Directions →
After reading the data, copy it out in full and exactly.
========
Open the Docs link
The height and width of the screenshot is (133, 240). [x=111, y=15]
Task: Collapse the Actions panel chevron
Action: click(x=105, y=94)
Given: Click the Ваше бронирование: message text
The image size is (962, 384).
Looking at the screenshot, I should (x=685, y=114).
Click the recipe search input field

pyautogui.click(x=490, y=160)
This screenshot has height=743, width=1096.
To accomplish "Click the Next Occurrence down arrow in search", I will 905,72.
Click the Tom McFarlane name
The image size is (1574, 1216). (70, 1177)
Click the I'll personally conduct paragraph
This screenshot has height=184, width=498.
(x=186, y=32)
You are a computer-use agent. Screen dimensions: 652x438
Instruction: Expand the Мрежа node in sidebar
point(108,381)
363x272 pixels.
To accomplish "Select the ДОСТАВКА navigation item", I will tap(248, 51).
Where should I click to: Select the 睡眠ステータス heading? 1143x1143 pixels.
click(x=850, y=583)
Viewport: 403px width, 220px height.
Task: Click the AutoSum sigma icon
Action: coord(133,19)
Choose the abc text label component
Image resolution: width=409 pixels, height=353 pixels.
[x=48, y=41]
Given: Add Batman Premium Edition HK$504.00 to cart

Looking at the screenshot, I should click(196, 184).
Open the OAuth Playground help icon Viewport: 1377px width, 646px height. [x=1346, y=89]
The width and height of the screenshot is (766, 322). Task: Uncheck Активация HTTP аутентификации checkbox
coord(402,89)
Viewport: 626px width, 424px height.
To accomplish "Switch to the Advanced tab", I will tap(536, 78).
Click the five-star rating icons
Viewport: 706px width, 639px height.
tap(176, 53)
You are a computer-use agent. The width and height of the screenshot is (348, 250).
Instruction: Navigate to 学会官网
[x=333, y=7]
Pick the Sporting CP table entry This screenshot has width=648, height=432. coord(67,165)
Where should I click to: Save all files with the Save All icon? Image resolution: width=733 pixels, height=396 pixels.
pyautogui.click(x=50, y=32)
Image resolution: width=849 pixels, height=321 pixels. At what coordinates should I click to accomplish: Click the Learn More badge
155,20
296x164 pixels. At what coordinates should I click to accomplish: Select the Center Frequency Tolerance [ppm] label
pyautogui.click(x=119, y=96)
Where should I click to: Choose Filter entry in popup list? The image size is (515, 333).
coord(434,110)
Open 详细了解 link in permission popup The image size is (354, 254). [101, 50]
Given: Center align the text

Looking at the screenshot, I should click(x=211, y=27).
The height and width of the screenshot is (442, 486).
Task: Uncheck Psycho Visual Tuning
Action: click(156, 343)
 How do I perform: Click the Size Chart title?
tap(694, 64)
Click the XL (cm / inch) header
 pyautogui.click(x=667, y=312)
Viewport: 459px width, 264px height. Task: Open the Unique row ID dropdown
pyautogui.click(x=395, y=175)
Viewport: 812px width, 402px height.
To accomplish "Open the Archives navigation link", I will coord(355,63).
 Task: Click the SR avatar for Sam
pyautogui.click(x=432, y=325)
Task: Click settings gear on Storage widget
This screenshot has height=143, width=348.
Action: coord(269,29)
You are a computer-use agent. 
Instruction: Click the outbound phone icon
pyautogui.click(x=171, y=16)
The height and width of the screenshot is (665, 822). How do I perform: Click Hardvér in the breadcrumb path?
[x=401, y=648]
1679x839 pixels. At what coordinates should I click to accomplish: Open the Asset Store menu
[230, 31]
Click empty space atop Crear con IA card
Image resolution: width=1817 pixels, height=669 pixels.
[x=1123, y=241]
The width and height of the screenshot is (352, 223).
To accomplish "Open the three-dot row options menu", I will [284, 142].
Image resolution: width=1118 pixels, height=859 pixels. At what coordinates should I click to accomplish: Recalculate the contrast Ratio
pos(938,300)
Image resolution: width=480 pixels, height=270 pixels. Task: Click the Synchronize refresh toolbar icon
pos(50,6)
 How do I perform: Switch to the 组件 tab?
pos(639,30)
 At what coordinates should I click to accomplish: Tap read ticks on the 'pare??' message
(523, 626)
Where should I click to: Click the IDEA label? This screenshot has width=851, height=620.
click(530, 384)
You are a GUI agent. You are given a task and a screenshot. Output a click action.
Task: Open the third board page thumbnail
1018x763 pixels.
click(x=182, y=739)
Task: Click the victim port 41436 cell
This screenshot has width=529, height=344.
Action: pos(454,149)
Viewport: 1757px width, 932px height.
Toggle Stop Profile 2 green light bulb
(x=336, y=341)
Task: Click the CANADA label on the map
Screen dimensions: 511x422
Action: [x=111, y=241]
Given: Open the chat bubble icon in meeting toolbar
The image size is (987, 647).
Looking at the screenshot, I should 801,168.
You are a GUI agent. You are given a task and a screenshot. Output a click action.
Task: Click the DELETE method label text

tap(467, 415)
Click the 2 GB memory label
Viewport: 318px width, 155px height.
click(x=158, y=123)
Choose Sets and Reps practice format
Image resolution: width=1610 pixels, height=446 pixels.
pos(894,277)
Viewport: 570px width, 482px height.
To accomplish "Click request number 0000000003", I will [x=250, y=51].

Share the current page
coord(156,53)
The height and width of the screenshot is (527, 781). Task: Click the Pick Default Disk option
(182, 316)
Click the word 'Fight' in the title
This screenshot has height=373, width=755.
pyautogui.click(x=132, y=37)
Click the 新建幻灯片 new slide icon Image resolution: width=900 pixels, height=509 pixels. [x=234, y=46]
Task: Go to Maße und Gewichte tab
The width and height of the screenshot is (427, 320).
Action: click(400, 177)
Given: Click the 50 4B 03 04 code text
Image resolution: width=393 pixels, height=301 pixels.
========
Solution to the problem →
Open the Docs link
The height and width of the screenshot is (133, 240). [x=111, y=15]
Task: Collapse the Actions panel chevron
Action: click(x=105, y=94)
Given: Click the Ваше бронирование: message text
The image size is (962, 384).
Looking at the screenshot, I should (x=685, y=114).
Click the recipe search input field

pyautogui.click(x=490, y=160)
This screenshot has height=743, width=1096.
To accomplish "Click the Next Occurrence down arrow in search", I will 905,72.
Click the Tom McFarlane name
The image size is (1574, 1216). (70, 1177)
Click the I'll personally conduct paragraph
This screenshot has height=184, width=498.
(x=186, y=32)
You are a computer-use agent. Screen dimensions: 652x438
Instruction: Expand the Мрежа node in sidebar
point(108,381)
363x272 pixels.
To accomplish "Select the ДОСТАВКА navigation item", I will tap(248, 51).
Where should I click to: Select the 睡眠ステータス heading? 1143x1143 pixels.
click(x=850, y=583)
Viewport: 403px width, 220px height.
Task: Click the AutoSum sigma icon
Action: coord(133,19)
Choose the abc text label component
Image resolution: width=409 pixels, height=353 pixels.
[x=48, y=41]
Given: Add Batman Premium Edition HK$504.00 to cart

Looking at the screenshot, I should click(196, 184).
Open the OAuth Playground help icon Viewport: 1377px width, 646px height. [x=1346, y=89]
The width and height of the screenshot is (766, 322). Task: Uncheck Активация HTTP аутентификации checkbox
coord(402,89)
Viewport: 626px width, 424px height.
To accomplish "Switch to the Advanced tab", I will tap(536, 78).
Click the five-star rating icons
Viewport: 706px width, 639px height.
tap(176, 53)
You are a computer-use agent. The width and height of the screenshot is (348, 250).
Instruction: Navigate to 学会官网
[x=333, y=7]
Pick the Sporting CP table entry This screenshot has width=648, height=432. coord(67,165)
Where should I click to: Save all files with the Save All icon? Image resolution: width=733 pixels, height=396 pixels.
pyautogui.click(x=50, y=32)
Image resolution: width=849 pixels, height=321 pixels. At what coordinates should I click to accomplish: Click the Learn More badge
155,20
296x164 pixels. At what coordinates should I click to accomplish: Select the Center Frequency Tolerance [ppm] label
pyautogui.click(x=119, y=96)
Where should I click to: Choose Filter entry in popup list? The image size is (515, 333).
coord(434,110)
Open 详细了解 link in permission popup The image size is (354, 254). [101, 50]
Given: Center align the text

Looking at the screenshot, I should click(x=211, y=27).
The height and width of the screenshot is (442, 486).
Task: Uncheck Psycho Visual Tuning
Action: click(156, 343)
 How do I perform: Click the Size Chart title?
tap(694, 64)
Click the XL (cm / inch) header
 pyautogui.click(x=667, y=312)
Viewport: 459px width, 264px height. Task: Open the Unique row ID dropdown
pyautogui.click(x=395, y=175)
Viewport: 812px width, 402px height.
To accomplish "Open the Archives navigation link", I will coord(355,63).
 Task: Click the SR avatar for Sam
pyautogui.click(x=432, y=325)
Task: Click settings gear on Storage widget
This screenshot has height=143, width=348.
Action: coord(269,29)
You are a computer-use agent. 
Instruction: Click the outbound phone icon
pyautogui.click(x=171, y=16)
The height and width of the screenshot is (665, 822). How do I perform: Click Hardvér in the breadcrumb path?
[x=401, y=648]
1679x839 pixels. At what coordinates should I click to accomplish: Open the Asset Store menu
[230, 31]
Click empty space atop Crear con IA card
Image resolution: width=1817 pixels, height=669 pixels.
[x=1123, y=241]
The width and height of the screenshot is (352, 223).
To accomplish "Open the three-dot row options menu", I will [284, 142].
Image resolution: width=1118 pixels, height=859 pixels. At what coordinates should I click to accomplish: Recalculate the contrast Ratio
pos(938,300)
Image resolution: width=480 pixels, height=270 pixels. Task: Click the Synchronize refresh toolbar icon
pos(50,6)
 How do I perform: Switch to the 组件 tab?
pos(639,30)
 At what coordinates should I click to accomplish: Tap read ticks on the 'pare??' message
(523, 626)
Where should I click to: Click the IDEA label? This screenshot has width=851, height=620.
click(530, 384)
You are a GUI agent. You are given a task and a screenshot. Output a click action.
Task: Open the third board page thumbnail
1018x763 pixels.
click(x=182, y=739)
Task: Click the victim port 41436 cell
This screenshot has width=529, height=344.
Action: pos(454,149)
Viewport: 1757px width, 932px height.
Toggle Stop Profile 2 green light bulb
(x=336, y=341)
Task: Click the CANADA label on the map
Screen dimensions: 511x422
Action: [x=111, y=241]
Given: Open the chat bubble icon in meeting toolbar
The image size is (987, 647).
Looking at the screenshot, I should 801,168.
You are a GUI agent. You are given a task and a screenshot. Output a click action.
Task: Click the DELETE method label text

tap(467, 415)
Click the 2 GB memory label
Viewport: 318px width, 155px height.
click(x=158, y=123)
Choose Sets and Reps practice format
Image resolution: width=1610 pixels, height=446 pixels.
pos(894,277)
Viewport: 570px width, 482px height.
To accomplish "Click request number 0000000003", I will [x=250, y=51].

Share the current page
coord(156,53)
The height and width of the screenshot is (527, 781). Task: Click the Pick Default Disk option
(182, 316)
Click the word 'Fight' in the title
This screenshot has height=373, width=755.
pyautogui.click(x=132, y=37)
Click the 新建幻灯片 new slide icon Image resolution: width=900 pixels, height=509 pixels. [x=234, y=46]
Task: Go to Maße und Gewichte tab
The width and height of the screenshot is (427, 320).
Action: click(400, 177)
Given: Click the 50 4B 03 04 code text
Image resolution: width=393 pixels, height=301 pixels.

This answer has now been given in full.